Она легко и естественно пошла на сближение, видно было, что давно уже ждет, и проявила удивившее меня бесстыдство, охотно позволяя мне все, что угодно, кроме… кроме.
Когда она одевалась, проверяя перед трельяжем положение пуговиц и крючков, огромного банта на груди и своей неизменной челки, а я лежал в постели, измочаленный и изжеванный, я спросил ее так спокойно, как только мог: "Послушай, а в чем, собственно, дело?"

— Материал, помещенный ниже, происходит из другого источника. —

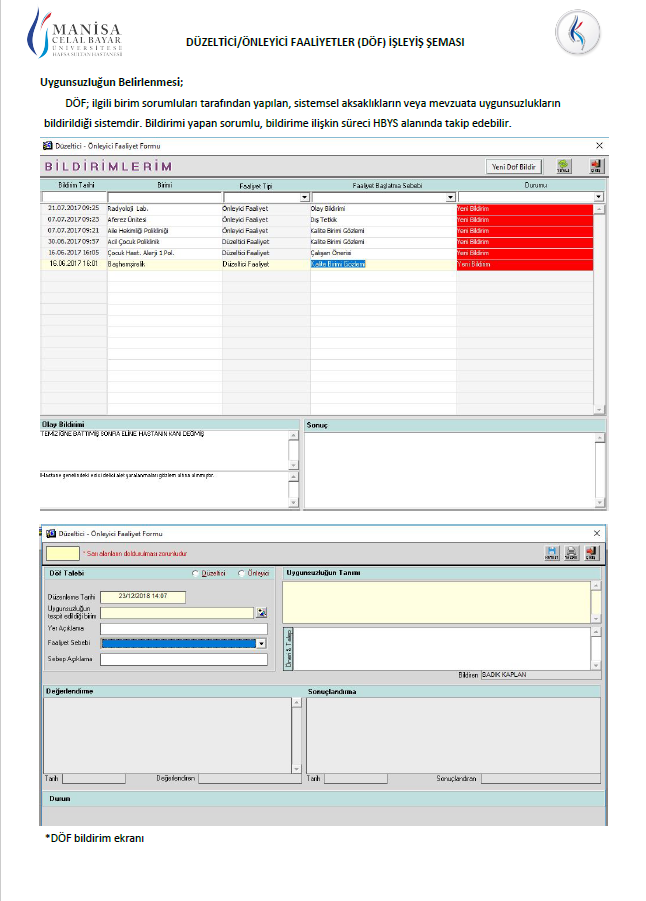Select the Düzeltici radio button

pos(196,573)
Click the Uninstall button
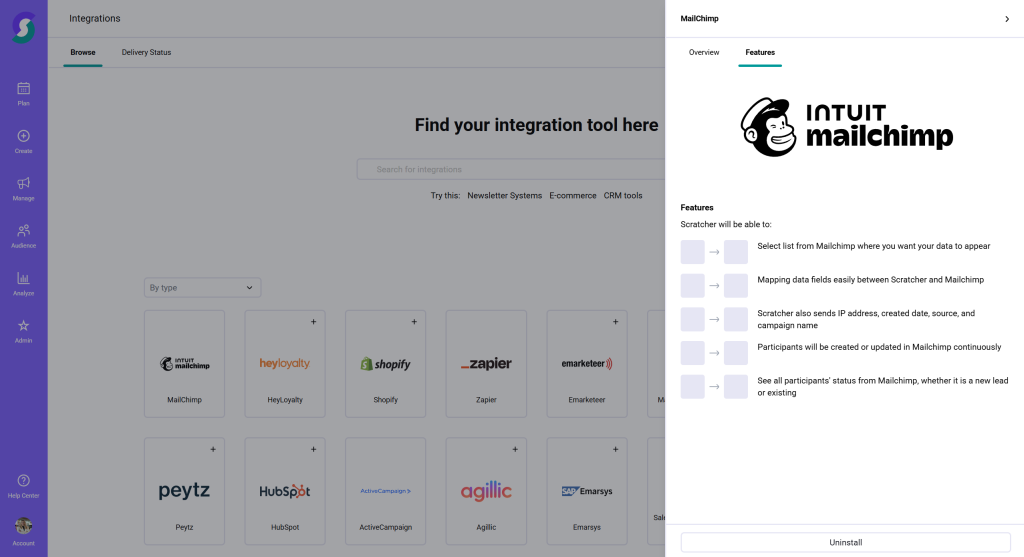 pos(845,542)
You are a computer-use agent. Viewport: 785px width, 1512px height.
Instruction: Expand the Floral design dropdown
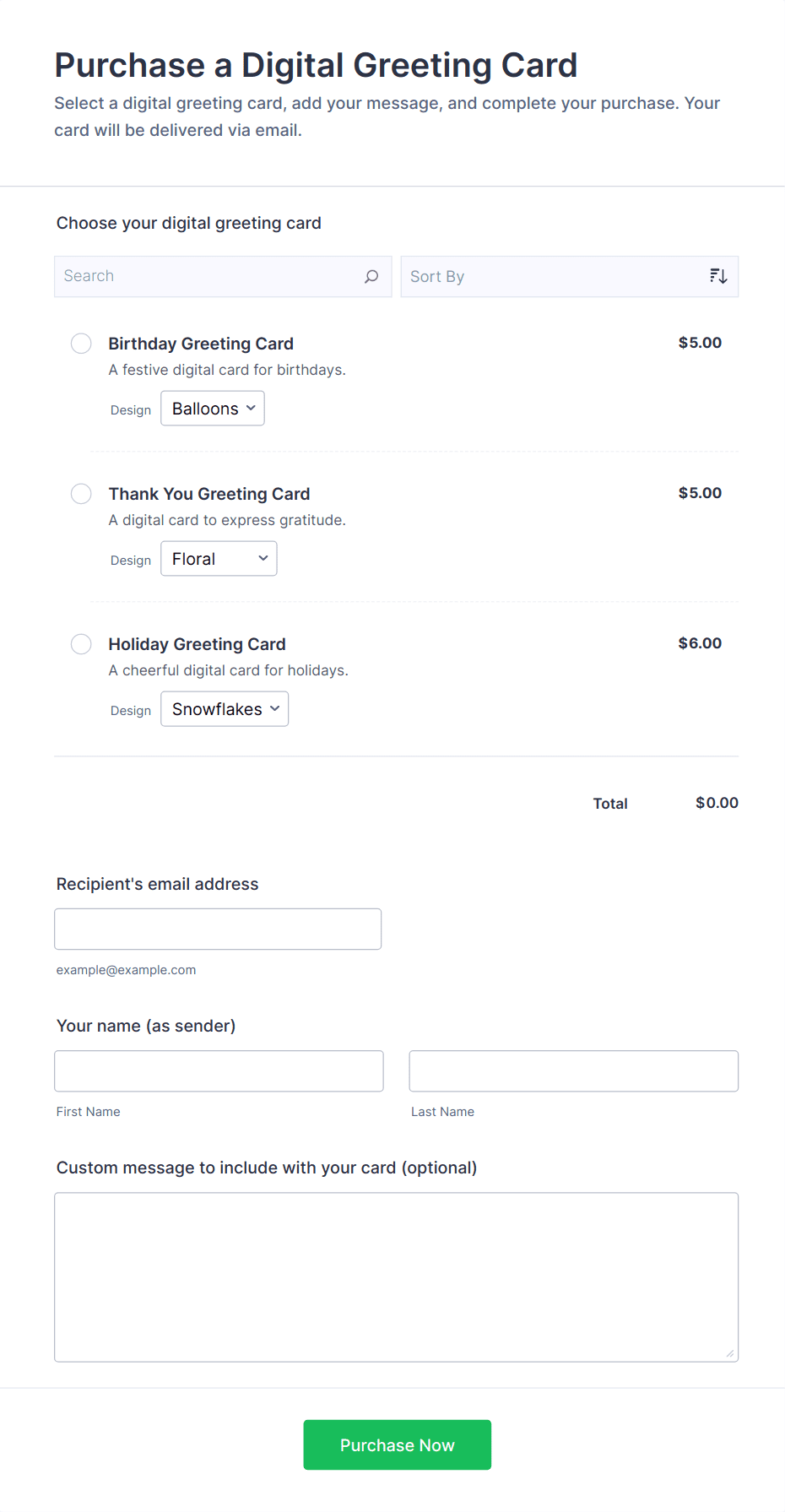[x=219, y=559]
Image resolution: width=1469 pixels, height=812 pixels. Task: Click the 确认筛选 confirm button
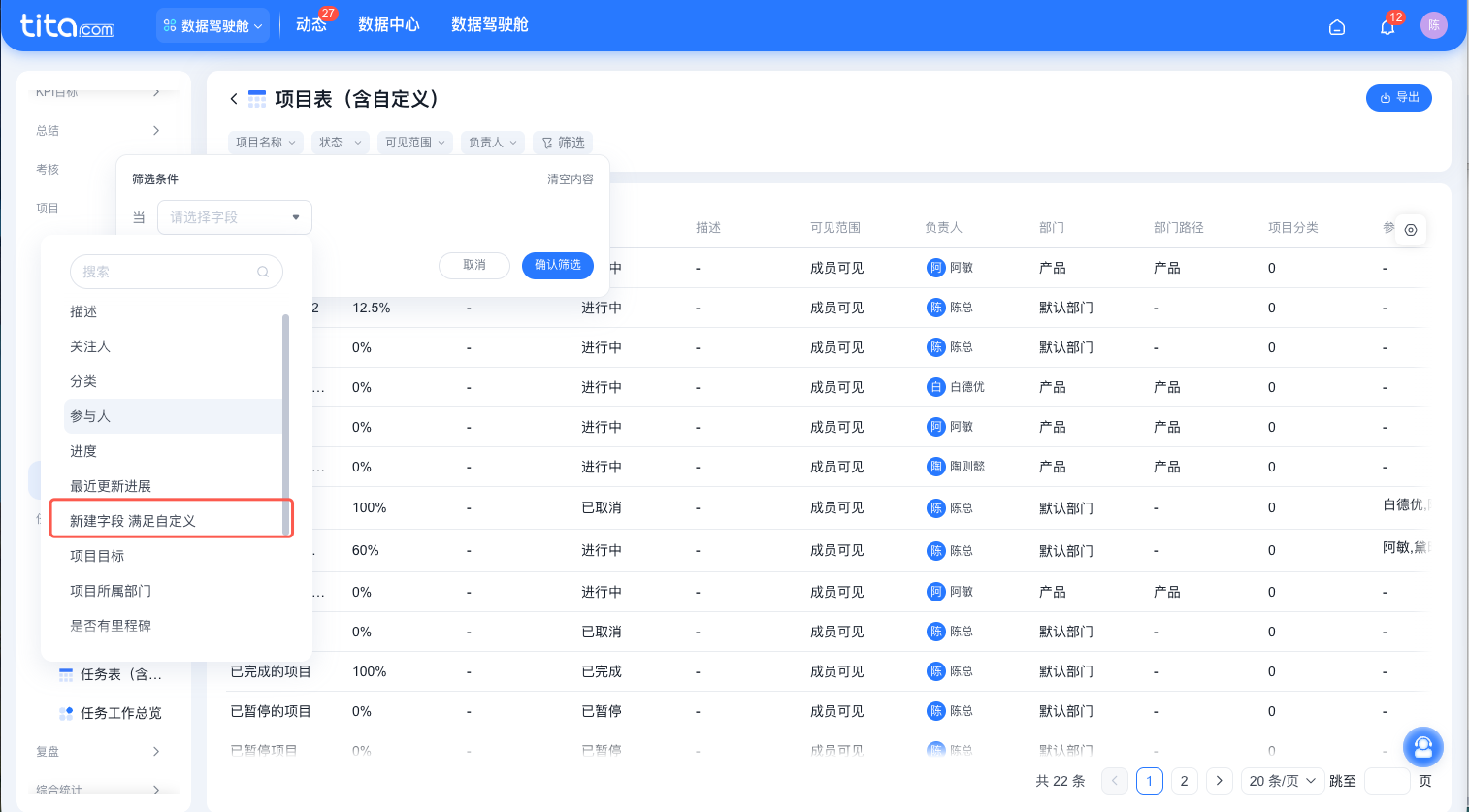[x=557, y=265]
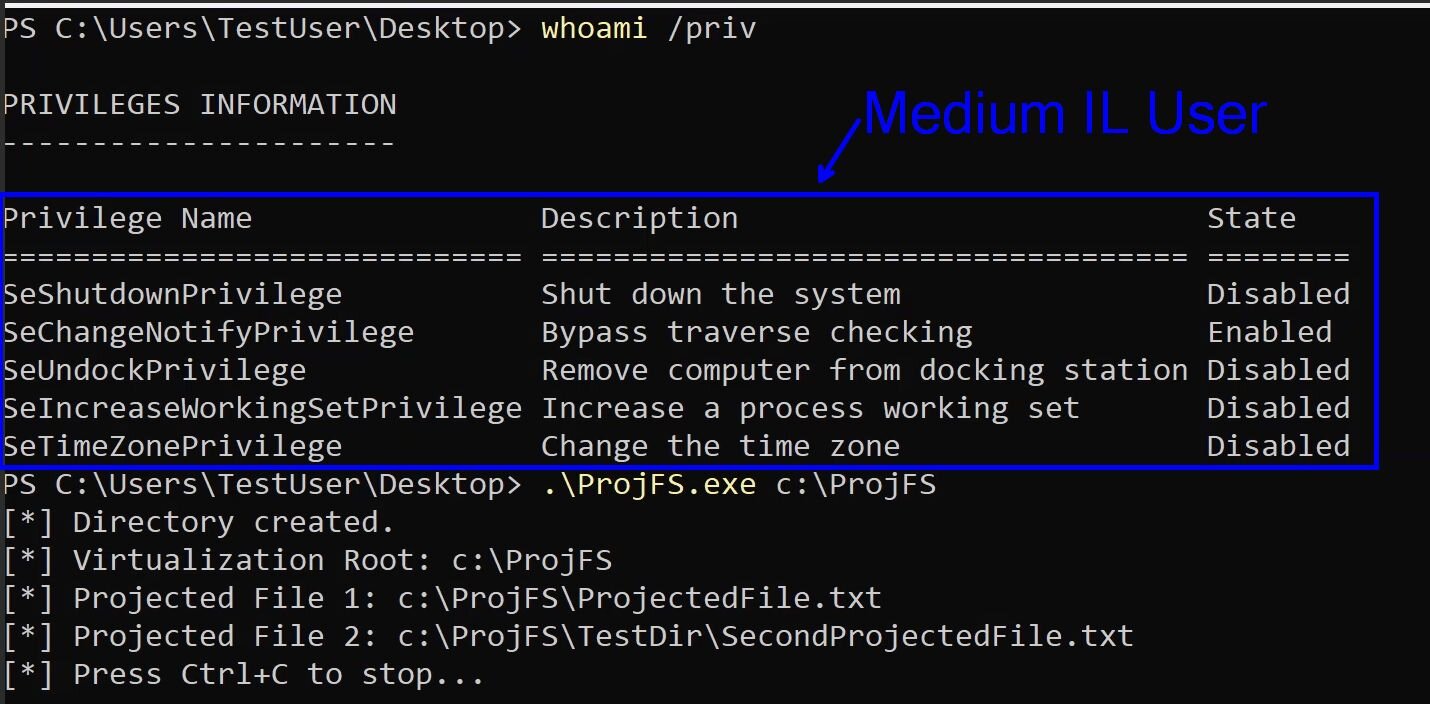Viewport: 1430px width, 704px height.
Task: Click the 'Description' column header
Action: (639, 218)
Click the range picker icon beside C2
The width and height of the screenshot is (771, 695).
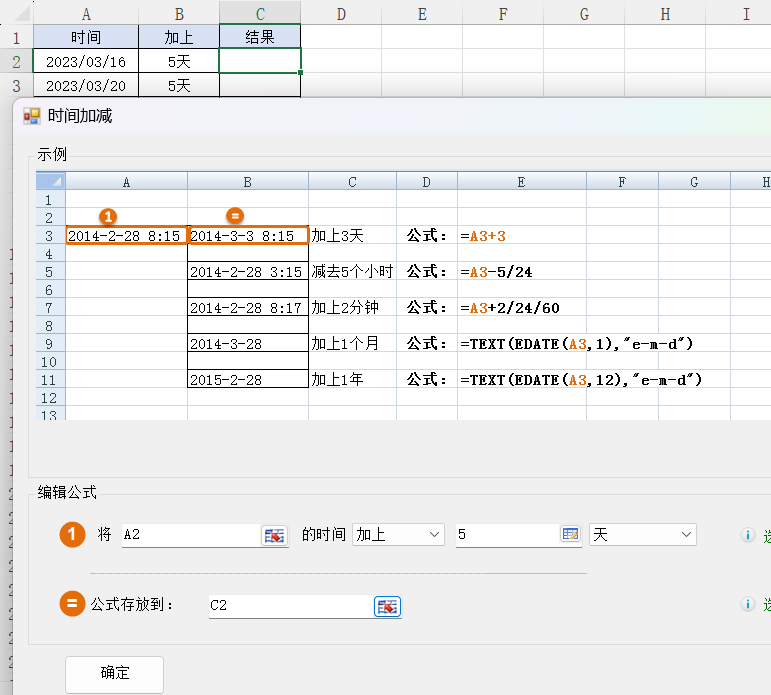(x=387, y=606)
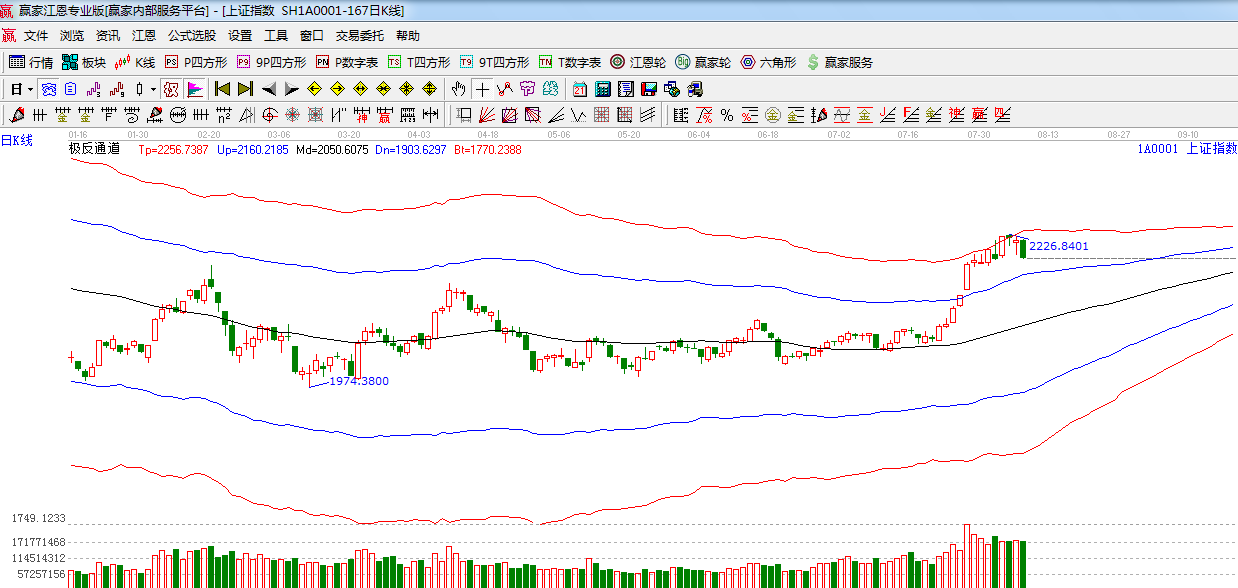The width and height of the screenshot is (1238, 588).
Task: Open the 交易委托 menu
Action: pyautogui.click(x=359, y=35)
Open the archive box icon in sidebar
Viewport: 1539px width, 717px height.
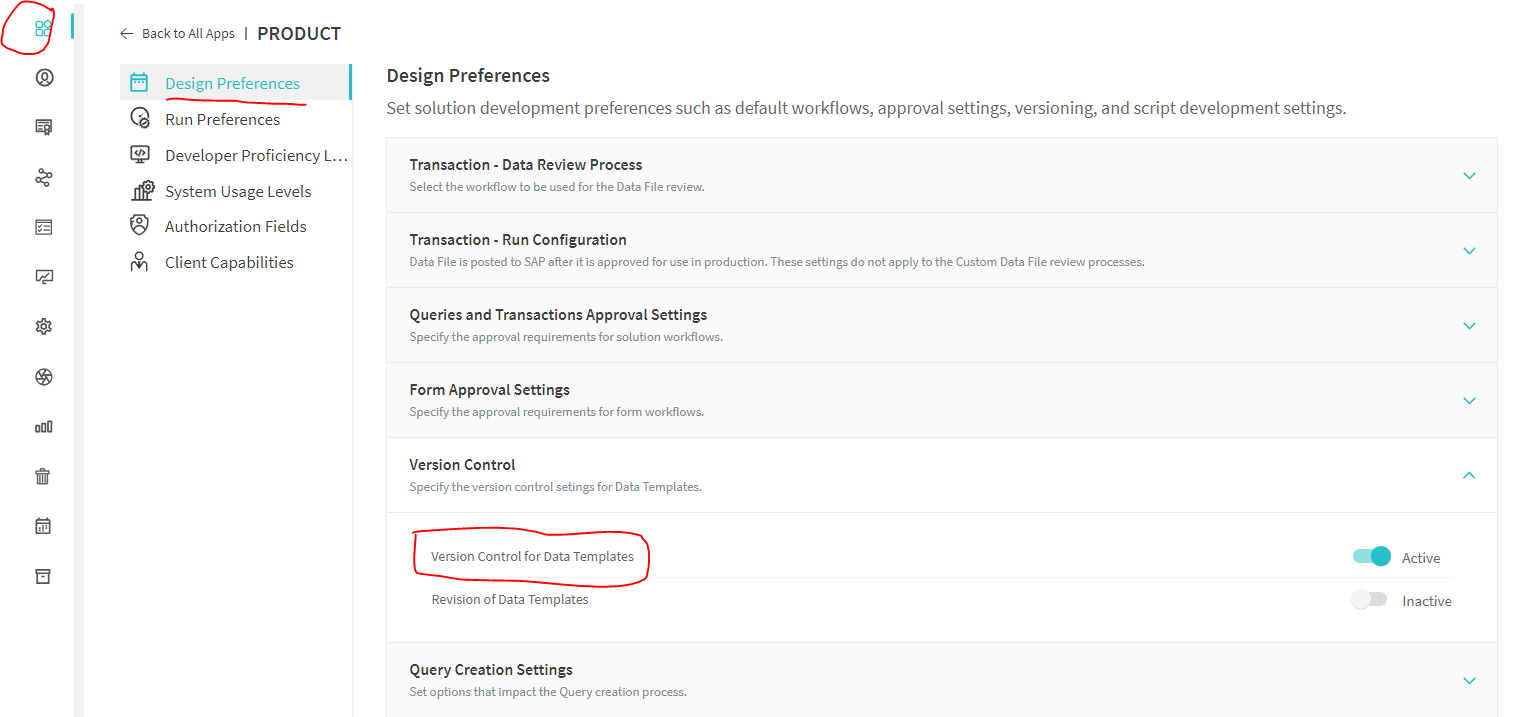coord(43,576)
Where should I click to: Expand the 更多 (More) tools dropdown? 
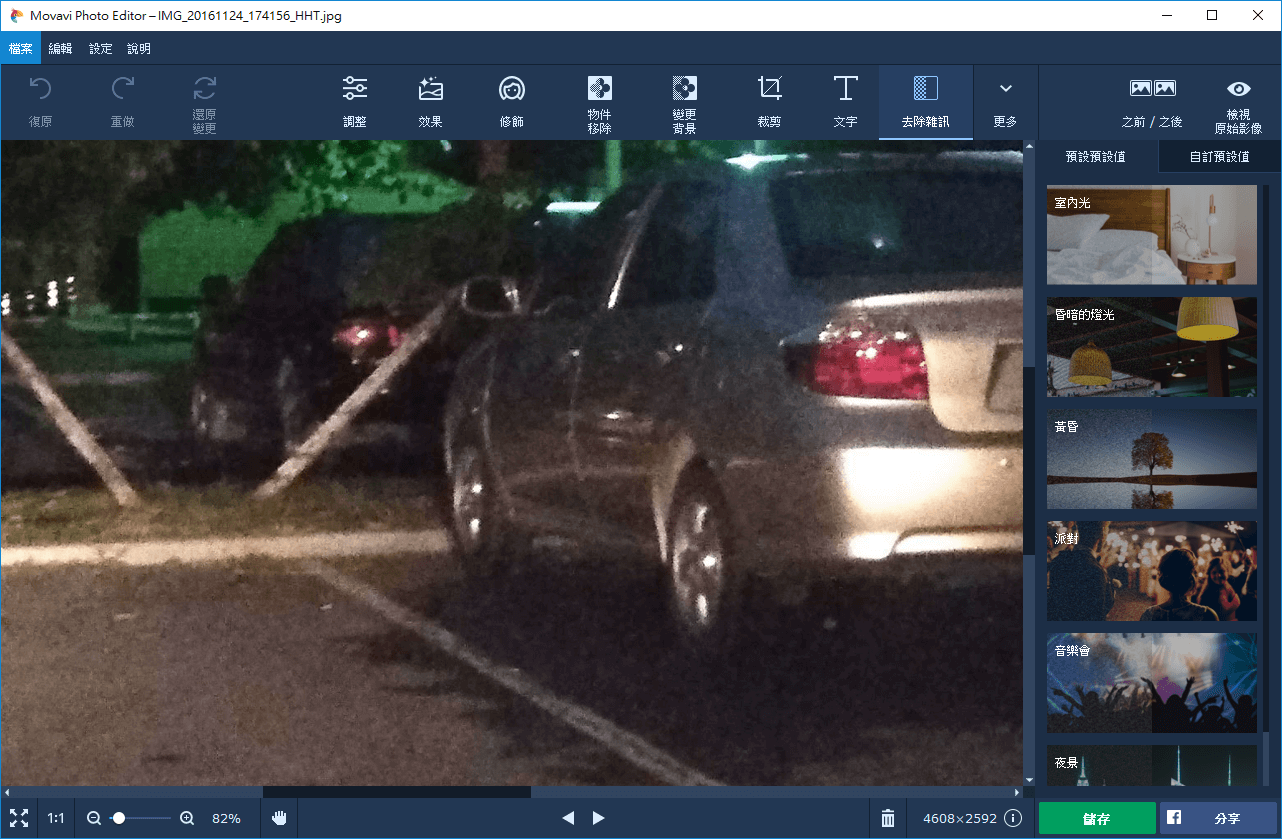(1005, 102)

Она не стала меня переспрашивать, не сделала вид, что не поняла, а подошла вплотную, медленно наклонилась, поцеловала в губы, выпрямилась и сказала, глядя мне прямо в глаза (тут уместно бы было заметить, что она похорошела в этот момент; но нет, она не похорошела): "Дело в том, Сашенька, - сказала она, - что ты меня не любишь. Понял теперь, в чем дело?.."
Тогда-то, выздоровев, я и взял за обыкновение как можно позже приходить домой - чтобы не видеть Марину, а вовсе не Якова, хотя, конечно, и его физиономия по-прежнему не доставляла мне удовольствия.
3
Обстановка в нашей шарашке была домашняя, никакого сигнала к началу и окончанию, естественно, не подавалось, и, быть может, поэтому намного никто не опаздывал и никто не торопился поскорей уйти. В поселковом магазине мы покупали картошку, колбасу, консервы и даже мясо, пиво, вино, а иногда и водку - если дела у Кофмана шли хорошо и он мог нам позволить профилонить полдня. (Что это были за такие дела, никому, кроме него, не было известно, я-то уж, по крайней мере, не имел понятия.) Водки покупали одну бутылку - для разгона, для разогрева, дальше пили спирт, который выставлял нам добрейший Оскар Леонтьевич. Я, впрочем, пил обыкновенно мало, всегда давясь и борясь с тошнотой, пьянел от пятидесяти граммов, но уже любил это состояние, любил чувство общности и теплоты, всякий раз возникавшее среди чужих друг другу людей.
Мы должны были работать с девяти до шести, но в действительности в девять лишь начинали стягиваться, к работе приступали добро если в десять, в пять поднимались главные сачки - Левка Коротков и Сергей Сергеевич, а к шести не оставалось уже никого, кроме меня и Кофмана. Приборы мы все же, как ни странно, выпускали, делали ровно столько, сколько было надо (перевыполнений никогда не требовалось, тут у Кофмана были свои соображения), и приборы эти работали не хуже других. Других таких, впрочем, никто не делал - в этом и была вся штука…
Ребятам я говорил, что готовлюсь в институт, это было естественно и понятно. История с дурацким моим сочинением была рассказана многократно как раз на тех выпивонах. И про мое неудачное поступление тоже все знали: как срезал меня этот лысый гад на теории электролитической диссоциации, которую в школе и не проходили толком. (Выговорить эту электролитическую диссоциацию после полустакана водки мне с ходу почти никогда не удавалось, и ребята смеялись, соглашаясь, что да, сразу видно; в школе не проходили.)
Но я не готовился в институт. Я писал… Да, конечно, как могло быть иначе?.. Я писал рассказы.
Я начал писать как бы от нечего делать, от избытка пустого и мертвого времени, столь пустого и мертвого, что и чтение не могло оживить его и заполнить. Так становятся графоманами старики инвалиды.